After three hours of walking, I reached the paper towels. I was trying to find a more bikable option to the 276-Roll Pak of Brawny Ultra Absorbent Asbestos Paper Towels, when I saw him. Down at the end of the aisle was an Employee, fidgeting absently with his name tag and looking up at a wall of refrigerator-sized boxes of Froot Loops.

“Hey, excuse me-” I said, and he must have leaped three feet into the air. He whirled around, emitted a tiny squeal, and darted around the corner. I took off after him.
---
■ **Assigned task 1**: In the passage, what was the Employee looking up at?
■ **Assigned task 2**: Rewrite the passage starting with "After three hours" and going on through "off after him.", changing "Froot Loops" to "Cheerios".
You can set aside the material that comes after the passage.

■ **Data for review**:
---
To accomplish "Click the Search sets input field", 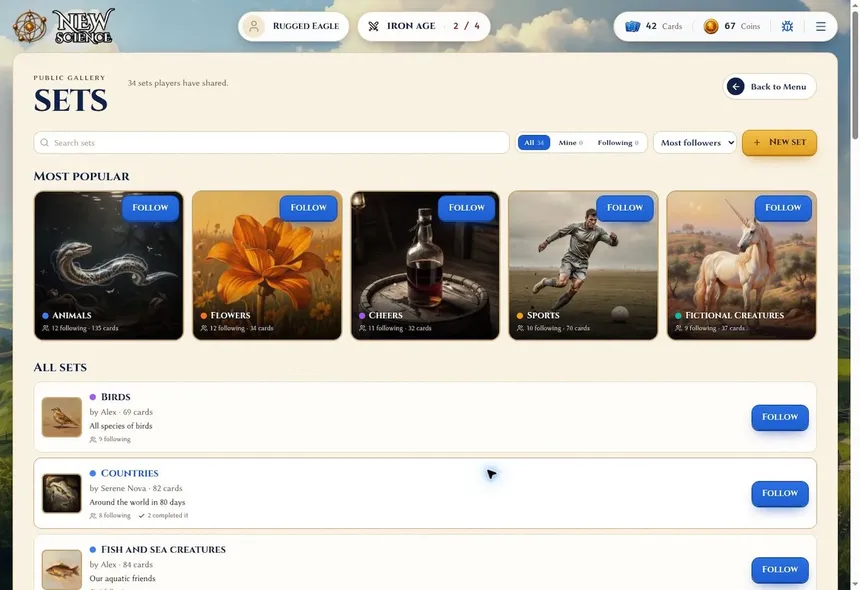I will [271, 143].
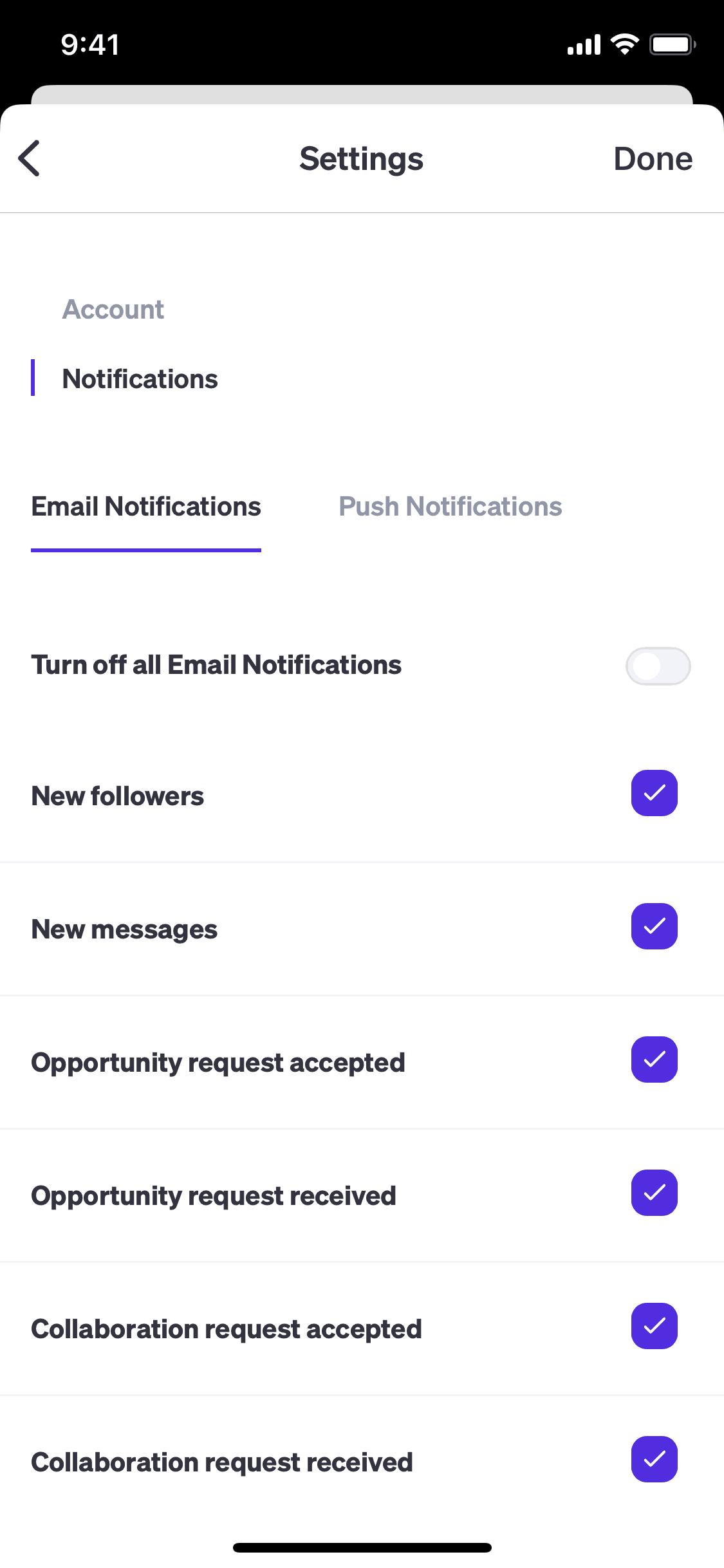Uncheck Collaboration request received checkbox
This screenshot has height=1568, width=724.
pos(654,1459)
---
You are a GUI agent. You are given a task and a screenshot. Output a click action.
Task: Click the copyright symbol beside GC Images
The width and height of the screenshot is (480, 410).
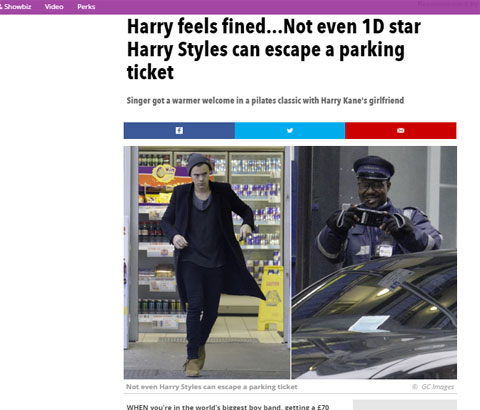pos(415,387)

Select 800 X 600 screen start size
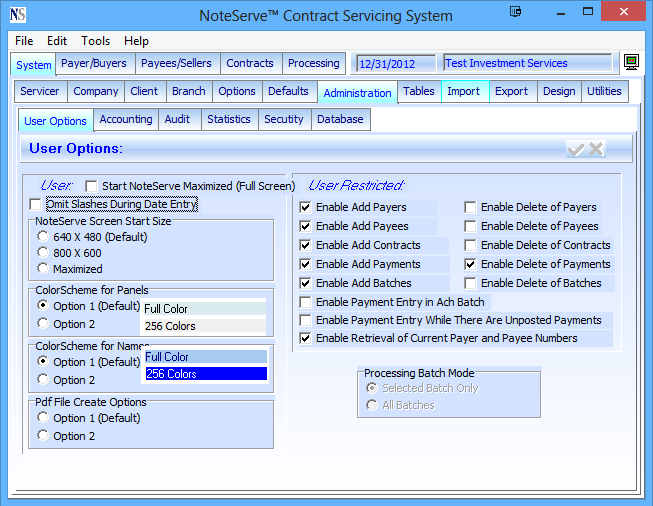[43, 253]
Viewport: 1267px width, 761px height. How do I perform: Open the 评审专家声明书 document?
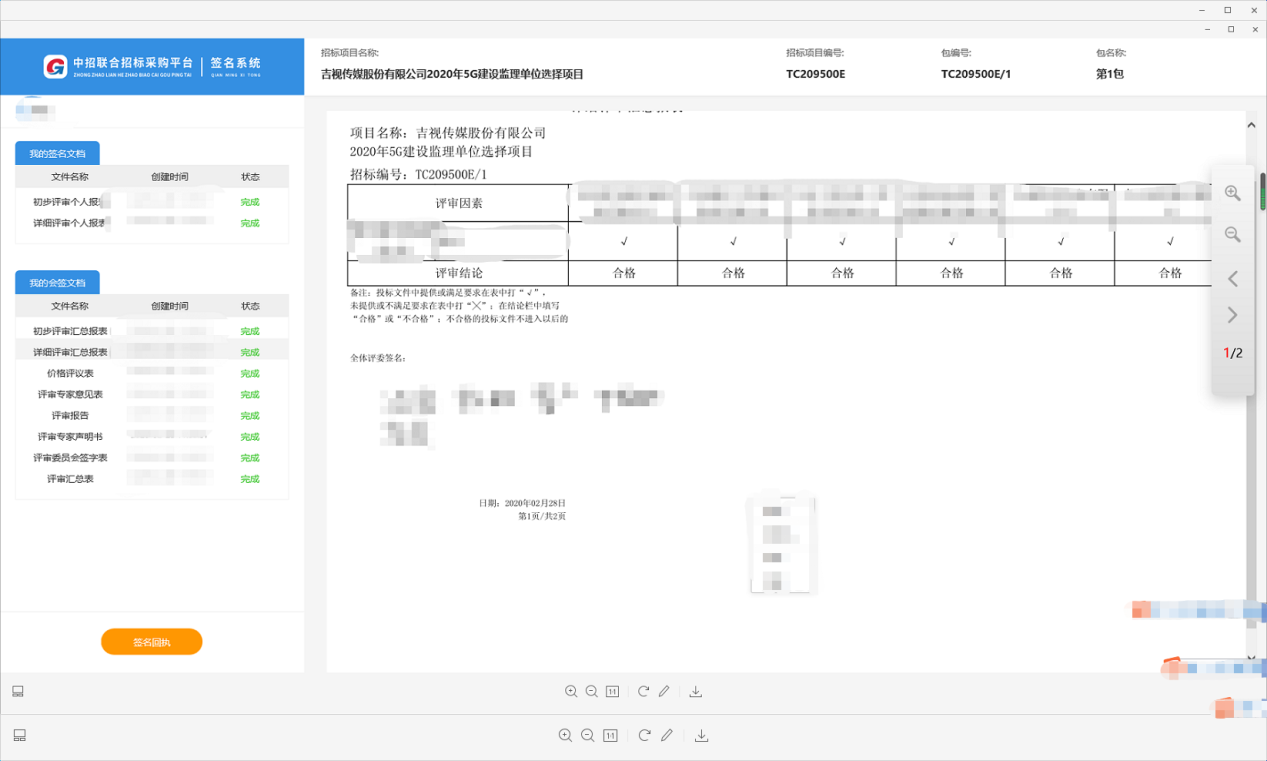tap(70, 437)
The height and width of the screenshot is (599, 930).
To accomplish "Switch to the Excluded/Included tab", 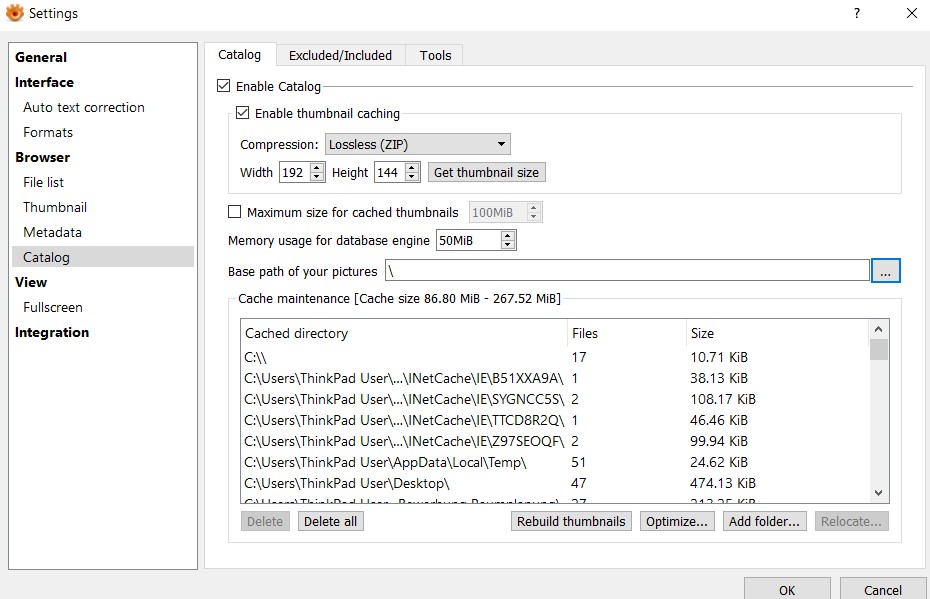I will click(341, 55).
---
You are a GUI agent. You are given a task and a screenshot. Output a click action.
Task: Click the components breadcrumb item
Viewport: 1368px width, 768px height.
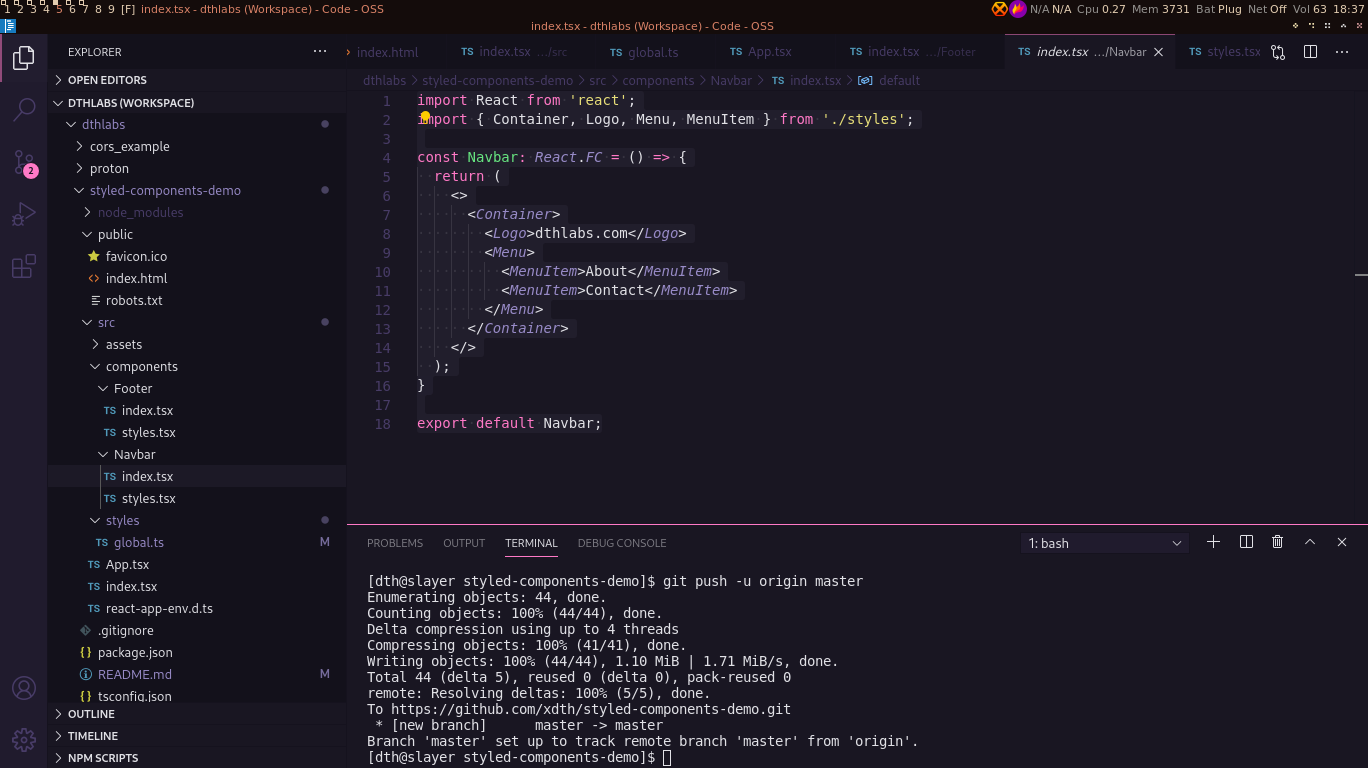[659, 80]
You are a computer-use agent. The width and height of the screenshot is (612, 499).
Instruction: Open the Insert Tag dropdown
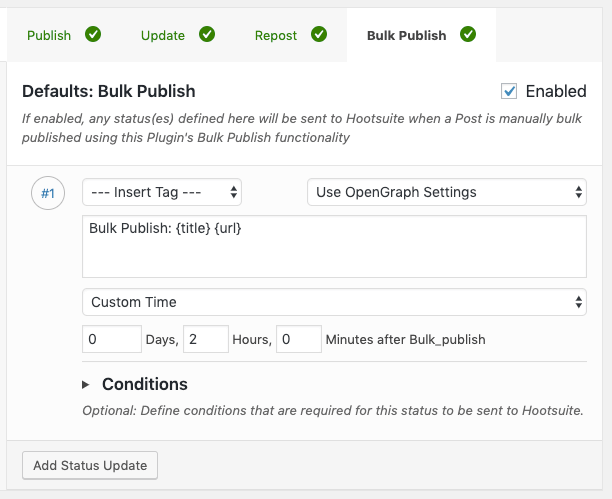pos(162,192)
---
■ **Task solution 1**: A wall of refrigerator-sized boxes of Froot Loops.

■ **Task solution 2**:
After three hours of walking, I reached the paper towels. I was trying to find a more bikable option to the 276-Roll Pak of Brawny Ultra Absorbent Asbestos Paper Towels, when I saw him. Down at the end of the aisle was an Employee, fidgeting absently with his name tag and looking up at a wall of refrigerator-sized boxes of Cheerios.

“Hey, excuse me-” I said, and he must have leaped three feet into the air. He whirled around, emitted a tiny squeal, and darted around the corner. I took off after him.